** Opening Data to use block **

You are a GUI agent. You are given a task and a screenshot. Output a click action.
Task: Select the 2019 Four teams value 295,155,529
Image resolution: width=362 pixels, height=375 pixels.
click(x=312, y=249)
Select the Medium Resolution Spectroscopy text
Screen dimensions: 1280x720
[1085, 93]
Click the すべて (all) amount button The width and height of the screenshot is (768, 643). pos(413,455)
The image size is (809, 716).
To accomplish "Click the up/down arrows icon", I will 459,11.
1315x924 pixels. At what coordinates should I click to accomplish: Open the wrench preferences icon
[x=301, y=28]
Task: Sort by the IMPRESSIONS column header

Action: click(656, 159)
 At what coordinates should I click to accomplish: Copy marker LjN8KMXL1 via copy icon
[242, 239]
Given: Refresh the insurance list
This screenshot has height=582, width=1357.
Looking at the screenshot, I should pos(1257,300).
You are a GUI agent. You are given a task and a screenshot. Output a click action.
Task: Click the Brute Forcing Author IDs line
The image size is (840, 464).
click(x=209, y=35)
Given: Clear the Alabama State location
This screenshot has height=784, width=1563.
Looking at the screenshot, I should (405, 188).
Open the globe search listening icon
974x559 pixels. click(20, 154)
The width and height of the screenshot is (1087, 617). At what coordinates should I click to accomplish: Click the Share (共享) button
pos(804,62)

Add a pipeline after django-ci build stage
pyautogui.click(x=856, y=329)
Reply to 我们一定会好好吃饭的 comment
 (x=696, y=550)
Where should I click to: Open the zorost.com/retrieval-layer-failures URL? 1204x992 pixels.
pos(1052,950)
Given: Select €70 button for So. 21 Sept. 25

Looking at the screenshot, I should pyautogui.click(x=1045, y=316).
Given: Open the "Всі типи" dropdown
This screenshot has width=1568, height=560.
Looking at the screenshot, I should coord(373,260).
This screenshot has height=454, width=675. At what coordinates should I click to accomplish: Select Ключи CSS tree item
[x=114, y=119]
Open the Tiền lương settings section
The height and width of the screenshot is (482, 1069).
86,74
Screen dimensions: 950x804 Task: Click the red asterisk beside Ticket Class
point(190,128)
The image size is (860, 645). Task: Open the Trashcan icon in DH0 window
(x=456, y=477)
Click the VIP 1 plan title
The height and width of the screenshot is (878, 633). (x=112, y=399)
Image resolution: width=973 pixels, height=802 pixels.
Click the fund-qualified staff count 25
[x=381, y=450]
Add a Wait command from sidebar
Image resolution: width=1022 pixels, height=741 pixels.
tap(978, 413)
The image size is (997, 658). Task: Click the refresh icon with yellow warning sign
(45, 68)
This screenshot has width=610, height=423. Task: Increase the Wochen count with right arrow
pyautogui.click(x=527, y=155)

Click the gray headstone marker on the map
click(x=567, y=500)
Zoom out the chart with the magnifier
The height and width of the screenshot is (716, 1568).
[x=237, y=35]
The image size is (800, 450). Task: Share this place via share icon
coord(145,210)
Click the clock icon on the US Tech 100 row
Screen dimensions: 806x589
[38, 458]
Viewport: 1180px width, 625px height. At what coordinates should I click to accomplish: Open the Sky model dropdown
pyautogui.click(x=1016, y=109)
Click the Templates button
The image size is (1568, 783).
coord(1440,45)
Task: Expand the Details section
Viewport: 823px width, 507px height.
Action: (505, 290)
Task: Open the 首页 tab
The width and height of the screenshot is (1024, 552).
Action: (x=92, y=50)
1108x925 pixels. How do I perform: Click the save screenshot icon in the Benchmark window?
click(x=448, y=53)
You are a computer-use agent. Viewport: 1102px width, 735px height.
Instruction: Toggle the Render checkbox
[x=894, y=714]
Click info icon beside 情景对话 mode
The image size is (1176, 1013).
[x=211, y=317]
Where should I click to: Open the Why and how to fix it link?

** Closing Data to use block **

§ **Task to complete**:
Without leaving anything out, give the entries again exactly.

§ **Written solution**:
You are a GUI agent. You are given a task and a screenshot. Output a click action.
Task: Select the 2019 Four teams value 295,155,529
Image resolution: width=362 pixels, height=375 pixels.
click(x=312, y=249)
Select the Medium Resolution Spectroscopy text
Screen dimensions: 1280x720
[1085, 93]
Click the すべて (all) amount button The width and height of the screenshot is (768, 643). pos(413,455)
The image size is (809, 716).
To accomplish "Click the up/down arrows icon", I will 459,11.
1315x924 pixels. At what coordinates should I click to accomplish: Open the wrench preferences icon
[x=301, y=28]
Task: Sort by the IMPRESSIONS column header

Action: click(656, 159)
 At what coordinates should I click to accomplish: Copy marker LjN8KMXL1 via copy icon
[242, 239]
Given: Refresh the insurance list
This screenshot has height=582, width=1357.
Looking at the screenshot, I should pos(1257,300).
You are a GUI agent. You are given a task and a screenshot. Output a click action.
Task: Click the Brute Forcing Author IDs line
The image size is (840, 464).
click(x=209, y=35)
Given: Clear the Alabama State location
This screenshot has height=784, width=1563.
Looking at the screenshot, I should (405, 188).
Open the globe search listening icon
974x559 pixels. click(20, 154)
The width and height of the screenshot is (1087, 617). At what coordinates should I click to accomplish: Click the Share (共享) button
pos(804,62)

Add a pipeline after django-ci build stage
pyautogui.click(x=856, y=329)
Reply to 我们一定会好好吃饭的 comment
 (x=696, y=550)
Where should I click to: Open the zorost.com/retrieval-layer-failures URL? 1204x992 pixels.
pos(1052,950)
Given: Select €70 button for So. 21 Sept. 25

Looking at the screenshot, I should pyautogui.click(x=1045, y=316).
Given: Open the "Всі типи" dropdown
This screenshot has width=1568, height=560.
Looking at the screenshot, I should coord(373,260).
This screenshot has height=454, width=675. At what coordinates should I click to accomplish: Select Ключи CSS tree item
[x=114, y=119]
Open the Tiền lương settings section
The height and width of the screenshot is (482, 1069).
86,74
Screen dimensions: 950x804 Task: Click the red asterisk beside Ticket Class
point(190,128)
The image size is (860, 645). Task: Open the Trashcan icon in DH0 window
(x=456, y=477)
Click the VIP 1 plan title
The height and width of the screenshot is (878, 633). (x=112, y=399)
Image resolution: width=973 pixels, height=802 pixels.
Click the fund-qualified staff count 25
[x=381, y=450]
Add a Wait command from sidebar
Image resolution: width=1022 pixels, height=741 pixels.
tap(978, 413)
The image size is (997, 658). Task: Click the refresh icon with yellow warning sign
(45, 68)
This screenshot has width=610, height=423. Task: Increase the Wochen count with right arrow
pyautogui.click(x=527, y=155)

Click the gray headstone marker on the map
click(x=567, y=500)
Zoom out the chart with the magnifier
The height and width of the screenshot is (716, 1568).
[x=237, y=35]
The image size is (800, 450). Task: Share this place via share icon
coord(145,210)
Click the clock icon on the US Tech 100 row
Screen dimensions: 806x589
[38, 458]
Viewport: 1180px width, 625px height. At what coordinates should I click to accomplish: Open the Sky model dropdown
pyautogui.click(x=1016, y=109)
Click the Templates button
The image size is (1568, 783).
coord(1440,45)
Task: Expand the Details section
Viewport: 823px width, 507px height.
Action: (505, 290)
Task: Open the 首页 tab
The width and height of the screenshot is (1024, 552).
Action: (x=92, y=50)
1108x925 pixels. How do I perform: Click the save screenshot icon in the Benchmark window?
click(x=448, y=53)
You are a computer-use agent. Viewport: 1102px width, 735px height.
Instruction: Toggle the Render checkbox
[x=894, y=714]
Click info icon beside 情景对话 mode
The image size is (1176, 1013).
[x=211, y=317]
Where should I click to: Open the Why and how to fix it link?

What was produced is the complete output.